» **ASSIGNED TASK**
The output should be all entries, each matching the original exactly.

» **RECORDS SUPPLIED**

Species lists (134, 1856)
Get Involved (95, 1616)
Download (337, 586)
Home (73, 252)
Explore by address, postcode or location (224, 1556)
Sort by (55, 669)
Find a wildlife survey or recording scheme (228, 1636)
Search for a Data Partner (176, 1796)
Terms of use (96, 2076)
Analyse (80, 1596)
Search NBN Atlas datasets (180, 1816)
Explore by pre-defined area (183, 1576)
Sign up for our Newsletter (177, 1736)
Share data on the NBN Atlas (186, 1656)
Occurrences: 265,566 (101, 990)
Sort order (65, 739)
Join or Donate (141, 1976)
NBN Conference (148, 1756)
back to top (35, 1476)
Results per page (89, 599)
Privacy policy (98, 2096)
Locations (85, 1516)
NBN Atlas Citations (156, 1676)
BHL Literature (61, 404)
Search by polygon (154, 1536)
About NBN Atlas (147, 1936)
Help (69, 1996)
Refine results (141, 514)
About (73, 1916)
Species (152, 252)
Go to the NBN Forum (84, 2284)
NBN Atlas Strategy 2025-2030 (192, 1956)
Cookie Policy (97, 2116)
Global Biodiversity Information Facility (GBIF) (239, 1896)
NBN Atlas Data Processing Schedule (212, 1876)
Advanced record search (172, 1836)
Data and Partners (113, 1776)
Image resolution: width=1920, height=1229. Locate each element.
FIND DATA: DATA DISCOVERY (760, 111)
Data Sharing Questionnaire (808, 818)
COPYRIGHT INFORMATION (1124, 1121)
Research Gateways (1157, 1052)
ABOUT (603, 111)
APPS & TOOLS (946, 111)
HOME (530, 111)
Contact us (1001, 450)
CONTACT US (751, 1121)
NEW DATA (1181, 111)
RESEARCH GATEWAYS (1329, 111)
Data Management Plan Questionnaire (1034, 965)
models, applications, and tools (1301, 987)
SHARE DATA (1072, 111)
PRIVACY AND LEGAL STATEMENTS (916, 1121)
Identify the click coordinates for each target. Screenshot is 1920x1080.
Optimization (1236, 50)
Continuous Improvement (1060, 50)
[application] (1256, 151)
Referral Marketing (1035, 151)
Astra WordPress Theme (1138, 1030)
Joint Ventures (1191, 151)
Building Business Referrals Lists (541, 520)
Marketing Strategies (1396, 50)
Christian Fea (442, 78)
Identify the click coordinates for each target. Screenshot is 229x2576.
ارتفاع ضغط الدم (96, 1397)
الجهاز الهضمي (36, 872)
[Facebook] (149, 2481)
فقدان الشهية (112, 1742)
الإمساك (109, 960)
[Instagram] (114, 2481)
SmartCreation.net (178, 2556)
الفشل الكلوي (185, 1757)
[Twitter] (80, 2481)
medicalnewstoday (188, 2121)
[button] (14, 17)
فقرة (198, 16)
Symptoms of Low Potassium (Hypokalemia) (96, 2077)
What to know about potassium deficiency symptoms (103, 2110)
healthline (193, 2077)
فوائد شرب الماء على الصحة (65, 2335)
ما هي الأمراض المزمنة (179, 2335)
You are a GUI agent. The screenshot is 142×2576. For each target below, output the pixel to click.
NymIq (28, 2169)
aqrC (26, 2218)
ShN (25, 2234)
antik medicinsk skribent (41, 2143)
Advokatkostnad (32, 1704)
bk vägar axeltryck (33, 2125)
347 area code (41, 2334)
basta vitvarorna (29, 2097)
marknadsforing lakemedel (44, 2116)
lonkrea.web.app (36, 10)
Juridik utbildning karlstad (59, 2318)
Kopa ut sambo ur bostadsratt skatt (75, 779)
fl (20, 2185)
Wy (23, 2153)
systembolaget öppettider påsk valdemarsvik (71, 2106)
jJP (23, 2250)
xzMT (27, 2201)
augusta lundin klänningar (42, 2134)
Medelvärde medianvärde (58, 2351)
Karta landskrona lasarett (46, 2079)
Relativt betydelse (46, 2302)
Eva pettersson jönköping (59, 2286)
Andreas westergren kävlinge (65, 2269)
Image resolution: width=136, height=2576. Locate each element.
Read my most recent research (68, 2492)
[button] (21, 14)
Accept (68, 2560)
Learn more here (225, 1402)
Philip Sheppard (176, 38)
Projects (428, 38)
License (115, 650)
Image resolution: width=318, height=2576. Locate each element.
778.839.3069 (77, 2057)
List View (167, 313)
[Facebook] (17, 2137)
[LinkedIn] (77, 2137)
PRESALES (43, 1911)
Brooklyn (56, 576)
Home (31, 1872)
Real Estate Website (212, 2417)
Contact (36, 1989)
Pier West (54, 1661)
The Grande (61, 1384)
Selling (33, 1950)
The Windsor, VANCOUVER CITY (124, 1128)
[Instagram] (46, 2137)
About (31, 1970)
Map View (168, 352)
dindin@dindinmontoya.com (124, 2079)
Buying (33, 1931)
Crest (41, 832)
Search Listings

» **EXERCISE RESULT**
Species lists (134, 1856)
Get Involved (95, 1616)
Download (337, 586)
Home (73, 252)
Explore by address, postcode or location (224, 1556)
Sort by (55, 669)
Find a wildlife survey or recording scheme (228, 1636)
Search for a Data Partner (176, 1796)
Terms of use (96, 2076)
Analyse (80, 1596)
Search NBN Atlas datasets (180, 1816)
Explore by pre-defined area (183, 1576)
Sign up for our Newsletter (177, 1736)
Share data on the NBN Atlas (186, 1656)
Occurrences: 265,566 (101, 990)
Sort order (65, 739)
Join or Donate (141, 1976)
NBN Conference (148, 1756)
back to top (35, 1476)
Results per page (89, 599)
Privacy policy (98, 2096)
Locations (85, 1516)
NBN Atlas Citations (156, 1676)
BHL Literature (61, 404)
Search by polygon (154, 1536)
About NBN Atlas (147, 1936)
Help (69, 1996)
Refine results (141, 514)
About (73, 1916)
Species (152, 252)
Go to the NBN Forum (84, 2284)
NBN Atlas Strategy 2025-2030 (192, 1956)
Cookie Policy (97, 2116)
Global Biodiversity Information Facility (GBIF) (239, 1896)
NBN Atlas Data Processing Schedule (212, 1876)
Advanced record search (172, 1836)
Data and Partners (113, 1776)
Image resolution: width=1920, height=1229. Locate each element.
FIND DATA: DATA DISCOVERY (760, 111)
Data Sharing Questionnaire (808, 818)
COPYRIGHT INFORMATION (1124, 1121)
Research Gateways (1157, 1052)
ABOUT (603, 111)
APPS & TOOLS (946, 111)
HOME (530, 111)
Contact us (1001, 450)
CONTACT US (751, 1121)
NEW DATA (1181, 111)
RESEARCH GATEWAYS (1329, 111)
Data Management Plan Questionnaire (1034, 965)
models, applications, and tools (1301, 987)
SHARE DATA (1072, 111)
PRIVACY AND LEGAL STATEMENTS (916, 1121)
Identify the click coordinates for each target. Screenshot is 1920x1080.
Optimization (1236, 50)
Continuous Improvement (1060, 50)
[application] (1256, 151)
Referral Marketing (1035, 151)
Astra WordPress Theme (1138, 1030)
Joint Ventures (1191, 151)
Building Business Referrals Lists (541, 520)
Marketing Strategies (1396, 50)
Christian Fea (442, 78)
Identify the click coordinates for each target. Screenshot is 229x2576.
ارتفاع ضغط الدم (96, 1397)
الجهاز الهضمي (36, 872)
[Facebook] (149, 2481)
فقدان الشهية (112, 1742)
الإمساك (109, 960)
[Instagram] (114, 2481)
SmartCreation.net (178, 2556)
الفشل الكلوي (185, 1757)
[Twitter] (80, 2481)
medicalnewstoday (188, 2121)
[button] (14, 17)
فقرة (198, 16)
Symptoms of Low Potassium (Hypokalemia) (96, 2077)
What to know about potassium deficiency symptoms (103, 2110)
healthline (193, 2077)
فوائد شرب الماء على الصحة (65, 2335)
ما هي الأمراض المزمنة (179, 2335)
You are a GUI agent. The screenshot is 142×2576. For each target below, output the pixel to click.
NymIq (28, 2169)
aqrC (26, 2218)
ShN (25, 2234)
antik medicinsk skribent (41, 2143)
Advokatkostnad (32, 1704)
bk vägar axeltryck (33, 2125)
347 area code (41, 2334)
basta vitvarorna (29, 2097)
marknadsforing lakemedel (44, 2116)
lonkrea.web.app (36, 10)
Juridik utbildning karlstad (59, 2318)
Kopa ut sambo ur bostadsratt skatt (75, 779)
fl (20, 2185)
Wy (23, 2153)
systembolaget öppettider påsk valdemarsvik (71, 2106)
jJP (23, 2250)
xzMT (27, 2201)
augusta lundin klänningar (42, 2134)
Medelvärde medianvärde (58, 2351)
Karta landskrona lasarett (46, 2079)
Relativt betydelse (46, 2302)
Eva pettersson jönköping (59, 2286)
Andreas westergren kävlinge (65, 2269)
Image resolution: width=136, height=2576. Locate each element.
Read my most recent research (68, 2492)
[button] (21, 14)
Accept (68, 2560)
Learn more here (225, 1402)
Philip Sheppard (176, 38)
Projects (428, 38)
License (115, 650)
Image resolution: width=318, height=2576. Locate each element.
778.839.3069 (77, 2057)
List View (167, 313)
[Facebook] (17, 2137)
[LinkedIn] (77, 2137)
PRESALES (43, 1911)
Brooklyn (56, 576)
Home (31, 1872)
Real Estate Website (212, 2417)
Contact (36, 1989)
Pier West (54, 1661)
The Grande (61, 1384)
Selling (33, 1950)
The Windsor, VANCOUVER CITY (124, 1128)
[Instagram] (46, 2137)
About (31, 1970)
Map View (168, 352)
dindin@dindinmontoya.com (124, 2079)
Buying (33, 1931)
Crest (41, 832)
Search Listings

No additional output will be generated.